Task description:
Recast each line of the material below as a row in a Markdown table with the columns "No." and "Entry". Skip blank lines and leave the pictures out.

━━━━

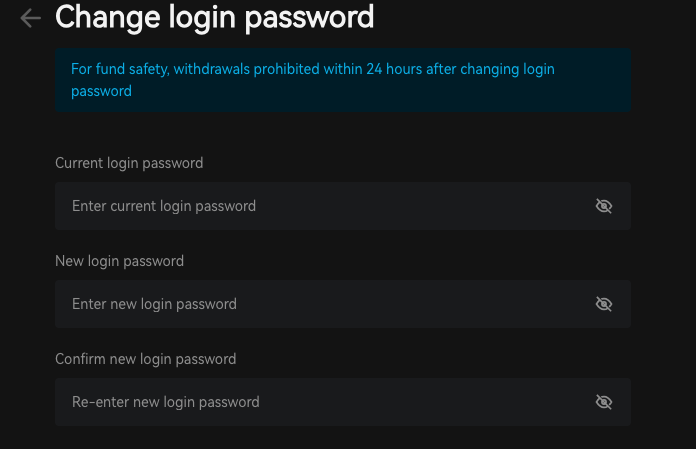
Task: Select the 'Re-enter new login password' field
Action: point(343,402)
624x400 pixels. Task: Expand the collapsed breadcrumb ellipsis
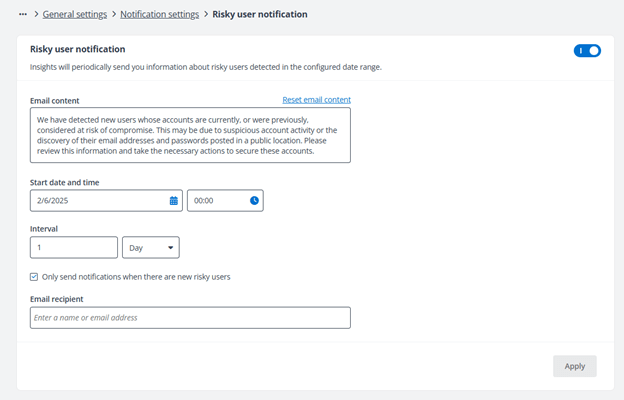point(23,15)
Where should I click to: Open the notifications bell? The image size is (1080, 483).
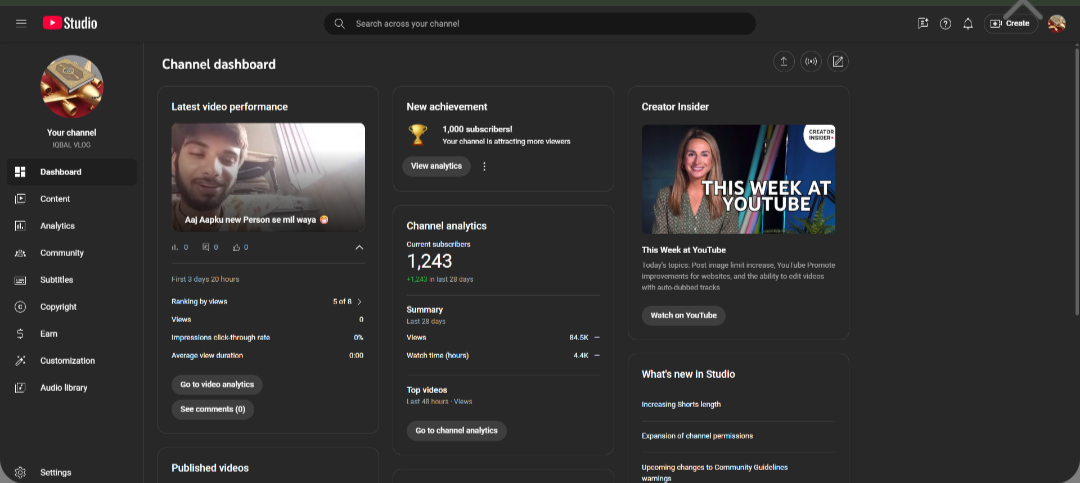click(967, 23)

━━━━

Full response:
| No. | Entry |
|---|---|
| 1 | Task: Select the 'Re-enter new login password' field |
| 2 | Action: point(343,402) |
| 3 | 624x400 pixels. Task: Expand the collapsed breadcrumb ellipsis |
| 4 | point(23,15) |
| 5 | Where should I click to: Open the notifications bell? The image size is (1080, 483). |
| 6 | click(967, 23) |